··· Excerpted data ···

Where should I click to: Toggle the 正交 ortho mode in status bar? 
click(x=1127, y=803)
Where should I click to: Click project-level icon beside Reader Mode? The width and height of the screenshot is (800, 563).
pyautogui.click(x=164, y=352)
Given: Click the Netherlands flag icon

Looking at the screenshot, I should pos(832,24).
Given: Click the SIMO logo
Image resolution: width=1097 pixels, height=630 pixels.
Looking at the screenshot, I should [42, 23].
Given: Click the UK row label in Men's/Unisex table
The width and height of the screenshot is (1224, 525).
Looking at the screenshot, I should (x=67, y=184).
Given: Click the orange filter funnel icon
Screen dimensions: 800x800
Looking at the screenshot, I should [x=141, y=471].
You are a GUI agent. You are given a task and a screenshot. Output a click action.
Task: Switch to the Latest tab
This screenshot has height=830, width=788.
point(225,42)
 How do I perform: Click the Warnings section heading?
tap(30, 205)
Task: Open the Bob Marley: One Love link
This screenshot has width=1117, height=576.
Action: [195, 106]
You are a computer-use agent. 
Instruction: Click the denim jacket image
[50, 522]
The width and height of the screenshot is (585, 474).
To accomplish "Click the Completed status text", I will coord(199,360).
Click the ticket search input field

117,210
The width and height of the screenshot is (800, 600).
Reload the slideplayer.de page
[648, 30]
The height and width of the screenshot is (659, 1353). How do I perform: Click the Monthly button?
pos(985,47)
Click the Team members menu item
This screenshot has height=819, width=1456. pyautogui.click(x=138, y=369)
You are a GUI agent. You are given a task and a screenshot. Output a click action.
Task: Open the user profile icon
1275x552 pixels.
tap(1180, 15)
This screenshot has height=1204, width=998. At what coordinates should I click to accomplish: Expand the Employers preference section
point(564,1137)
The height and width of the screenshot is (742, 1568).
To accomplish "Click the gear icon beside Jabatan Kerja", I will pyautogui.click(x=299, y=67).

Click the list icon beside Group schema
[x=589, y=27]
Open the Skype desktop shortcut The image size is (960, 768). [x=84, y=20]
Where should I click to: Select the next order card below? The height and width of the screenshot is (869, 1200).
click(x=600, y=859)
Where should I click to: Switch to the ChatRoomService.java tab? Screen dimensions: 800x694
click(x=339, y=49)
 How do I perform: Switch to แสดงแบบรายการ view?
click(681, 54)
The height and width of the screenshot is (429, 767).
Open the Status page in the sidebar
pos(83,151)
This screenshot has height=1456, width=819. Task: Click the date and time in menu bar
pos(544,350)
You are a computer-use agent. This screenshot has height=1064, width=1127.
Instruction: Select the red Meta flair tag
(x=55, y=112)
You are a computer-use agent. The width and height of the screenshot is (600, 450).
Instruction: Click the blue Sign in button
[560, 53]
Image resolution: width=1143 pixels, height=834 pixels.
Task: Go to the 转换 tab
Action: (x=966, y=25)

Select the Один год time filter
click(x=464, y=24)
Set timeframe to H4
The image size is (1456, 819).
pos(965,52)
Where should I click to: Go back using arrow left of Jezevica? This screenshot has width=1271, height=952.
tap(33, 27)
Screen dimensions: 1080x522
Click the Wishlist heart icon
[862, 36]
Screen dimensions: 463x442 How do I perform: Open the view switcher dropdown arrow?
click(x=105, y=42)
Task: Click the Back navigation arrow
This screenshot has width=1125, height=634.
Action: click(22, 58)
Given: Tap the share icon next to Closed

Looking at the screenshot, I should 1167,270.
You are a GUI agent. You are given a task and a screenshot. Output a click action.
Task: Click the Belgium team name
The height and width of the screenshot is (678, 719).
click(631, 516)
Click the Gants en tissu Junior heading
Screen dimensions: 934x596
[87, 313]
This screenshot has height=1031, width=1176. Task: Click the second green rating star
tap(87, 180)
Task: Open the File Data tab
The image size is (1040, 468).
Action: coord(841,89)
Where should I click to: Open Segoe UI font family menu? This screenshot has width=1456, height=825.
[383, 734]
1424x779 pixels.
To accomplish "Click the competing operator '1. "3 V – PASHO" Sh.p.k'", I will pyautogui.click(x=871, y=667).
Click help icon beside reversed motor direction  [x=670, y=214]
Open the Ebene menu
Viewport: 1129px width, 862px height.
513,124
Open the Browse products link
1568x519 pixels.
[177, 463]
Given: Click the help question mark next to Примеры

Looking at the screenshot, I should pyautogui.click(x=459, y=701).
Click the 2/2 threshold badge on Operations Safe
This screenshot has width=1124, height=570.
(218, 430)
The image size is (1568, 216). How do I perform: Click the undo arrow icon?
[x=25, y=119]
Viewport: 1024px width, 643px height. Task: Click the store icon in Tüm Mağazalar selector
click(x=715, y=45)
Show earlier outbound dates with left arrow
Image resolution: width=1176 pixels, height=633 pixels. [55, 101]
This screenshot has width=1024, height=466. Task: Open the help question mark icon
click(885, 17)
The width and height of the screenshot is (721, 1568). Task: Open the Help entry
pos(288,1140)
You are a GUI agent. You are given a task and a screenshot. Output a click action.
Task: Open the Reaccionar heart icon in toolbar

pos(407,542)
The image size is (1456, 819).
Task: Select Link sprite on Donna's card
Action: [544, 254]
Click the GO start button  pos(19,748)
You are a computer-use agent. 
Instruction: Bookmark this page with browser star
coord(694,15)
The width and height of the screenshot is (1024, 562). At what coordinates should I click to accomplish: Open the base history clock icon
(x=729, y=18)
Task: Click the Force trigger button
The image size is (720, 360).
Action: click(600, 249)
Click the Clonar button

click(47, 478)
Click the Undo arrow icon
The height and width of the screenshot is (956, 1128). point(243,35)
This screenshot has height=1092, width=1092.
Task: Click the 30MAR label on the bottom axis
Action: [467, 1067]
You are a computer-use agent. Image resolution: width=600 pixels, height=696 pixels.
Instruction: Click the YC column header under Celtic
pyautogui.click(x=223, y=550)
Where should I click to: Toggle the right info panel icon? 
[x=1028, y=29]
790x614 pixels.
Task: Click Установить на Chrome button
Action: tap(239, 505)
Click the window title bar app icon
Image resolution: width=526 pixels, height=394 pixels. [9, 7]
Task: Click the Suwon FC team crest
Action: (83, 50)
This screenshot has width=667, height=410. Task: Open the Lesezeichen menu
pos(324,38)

···

From the first line to the last, please quote the material above exactly.

Where should I click to: Toggle the 正交 ortho mode in status bar? 
click(x=1127, y=803)
Where should I click to: Click project-level icon beside Reader Mode? The width and height of the screenshot is (800, 563).
pyautogui.click(x=164, y=352)
Given: Click the Netherlands flag icon

Looking at the screenshot, I should pos(832,24).
Given: Click the SIMO logo
Image resolution: width=1097 pixels, height=630 pixels.
Looking at the screenshot, I should [42, 23].
Given: Click the UK row label in Men's/Unisex table
The width and height of the screenshot is (1224, 525).
Looking at the screenshot, I should (x=67, y=184).
Given: Click the orange filter funnel icon
Screen dimensions: 800x800
Looking at the screenshot, I should [x=141, y=471].
You are a GUI agent. You are given a task and a screenshot. Output a click action.
Task: Switch to the Latest tab
This screenshot has height=830, width=788.
point(225,42)
 How do I perform: Click the Warnings section heading?
tap(30, 205)
Task: Open the Bob Marley: One Love link
This screenshot has width=1117, height=576.
Action: [195, 106]
You are a computer-use agent. 
Instruction: Click the denim jacket image
[50, 522]
The width and height of the screenshot is (585, 474).
To accomplish "Click the Completed status text", I will coord(199,360).
Click the ticket search input field

117,210
The width and height of the screenshot is (800, 600).
Reload the slideplayer.de page
[648, 30]
The height and width of the screenshot is (659, 1353). How do I perform: Click the Monthly button?
pos(985,47)
Click the Team members menu item
This screenshot has height=819, width=1456. pyautogui.click(x=138, y=369)
You are a GUI agent. You are given a task and a screenshot. Output a click action.
Task: Open the user profile icon
1275x552 pixels.
tap(1180, 15)
This screenshot has height=1204, width=998. At what coordinates should I click to accomplish: Expand the Employers preference section
point(564,1137)
The height and width of the screenshot is (742, 1568).
To accomplish "Click the gear icon beside Jabatan Kerja", I will pyautogui.click(x=299, y=67).

Click the list icon beside Group schema
[x=589, y=27]
Open the Skype desktop shortcut The image size is (960, 768). [x=84, y=20]
Where should I click to: Select the next order card below? The height and width of the screenshot is (869, 1200).
click(x=600, y=859)
Where should I click to: Switch to the ChatRoomService.java tab? Screen dimensions: 800x694
click(x=339, y=49)
 How do I perform: Switch to แสดงแบบรายการ view?
click(681, 54)
The height and width of the screenshot is (429, 767).
Open the Status page in the sidebar
pos(83,151)
This screenshot has height=1456, width=819. Task: Click the date and time in menu bar
pos(544,350)
You are a computer-use agent. This screenshot has height=1064, width=1127.
Instruction: Select the red Meta flair tag
(x=55, y=112)
You are a computer-use agent. The width and height of the screenshot is (600, 450).
Instruction: Click the blue Sign in button
[560, 53]
Image resolution: width=1143 pixels, height=834 pixels.
Task: Go to the 转换 tab
Action: (x=966, y=25)

Select the Один год time filter
click(x=464, y=24)
Set timeframe to H4
The image size is (1456, 819).
pos(965,52)
Where should I click to: Go back using arrow left of Jezevica? This screenshot has width=1271, height=952.
tap(33, 27)
Screen dimensions: 1080x522
Click the Wishlist heart icon
[862, 36]
Screen dimensions: 463x442 How do I perform: Open the view switcher dropdown arrow?
click(x=105, y=42)
Task: Click the Back navigation arrow
This screenshot has width=1125, height=634.
Action: click(22, 58)
Given: Tap the share icon next to Closed

Looking at the screenshot, I should 1167,270.
You are a GUI agent. You are given a task and a screenshot. Output a click action.
Task: Click the Belgium team name
The height and width of the screenshot is (678, 719).
click(631, 516)
Click the Gants en tissu Junior heading
Screen dimensions: 934x596
[87, 313]
This screenshot has height=1031, width=1176. Task: Click the second green rating star
tap(87, 180)
Task: Open the File Data tab
The image size is (1040, 468).
Action: coord(841,89)
Where should I click to: Open Segoe UI font family menu? This screenshot has width=1456, height=825.
[383, 734]
1424x779 pixels.
To accomplish "Click the competing operator '1. "3 V – PASHO" Sh.p.k'", I will pyautogui.click(x=871, y=667).
Click help icon beside reversed motor direction  [x=670, y=214]
Open the Ebene menu
Viewport: 1129px width, 862px height.
513,124
Open the Browse products link
1568x519 pixels.
[177, 463]
Given: Click the help question mark next to Примеры

Looking at the screenshot, I should pyautogui.click(x=459, y=701).
Click the 2/2 threshold badge on Operations Safe
This screenshot has width=1124, height=570.
(218, 430)
The image size is (1568, 216). How do I perform: Click the undo arrow icon?
[x=25, y=119]
Viewport: 1024px width, 643px height. Task: Click the store icon in Tüm Mağazalar selector
click(x=715, y=45)
Show earlier outbound dates with left arrow
Image resolution: width=1176 pixels, height=633 pixels. [55, 101]
This screenshot has width=1024, height=466. Task: Open the help question mark icon
click(885, 17)
The width and height of the screenshot is (721, 1568). Task: Open the Help entry
pos(288,1140)
You are a GUI agent. You are given a task and a screenshot. Output a click action.
Task: Open the Reaccionar heart icon in toolbar

pos(407,542)
The image size is (1456, 819).
Task: Select Link sprite on Donna's card
Action: [544, 254]
Click the GO start button  pos(19,748)
You are a computer-use agent. 
Instruction: Bookmark this page with browser star
coord(694,15)
The width and height of the screenshot is (1024, 562). At what coordinates should I click to accomplish: Open the base history clock icon
(x=729, y=18)
Task: Click the Force trigger button
The image size is (720, 360).
Action: click(600, 249)
Click the Clonar button

click(47, 478)
Click the Undo arrow icon
The height and width of the screenshot is (956, 1128). point(243,35)
This screenshot has height=1092, width=1092.
Task: Click the 30MAR label on the bottom axis
Action: [467, 1067]
You are a computer-use agent. Image resolution: width=600 pixels, height=696 pixels.
Instruction: Click the YC column header under Celtic
pyautogui.click(x=223, y=550)
Where should I click to: Toggle the right info panel icon? 
[x=1028, y=29]
790x614 pixels.
Task: Click Установить на Chrome button
Action: tap(239, 505)
Click the window title bar app icon
Image resolution: width=526 pixels, height=394 pixels. [9, 7]
Task: Click the Suwon FC team crest
Action: (83, 50)
This screenshot has width=667, height=410. Task: Open the Lesezeichen menu
pos(324,38)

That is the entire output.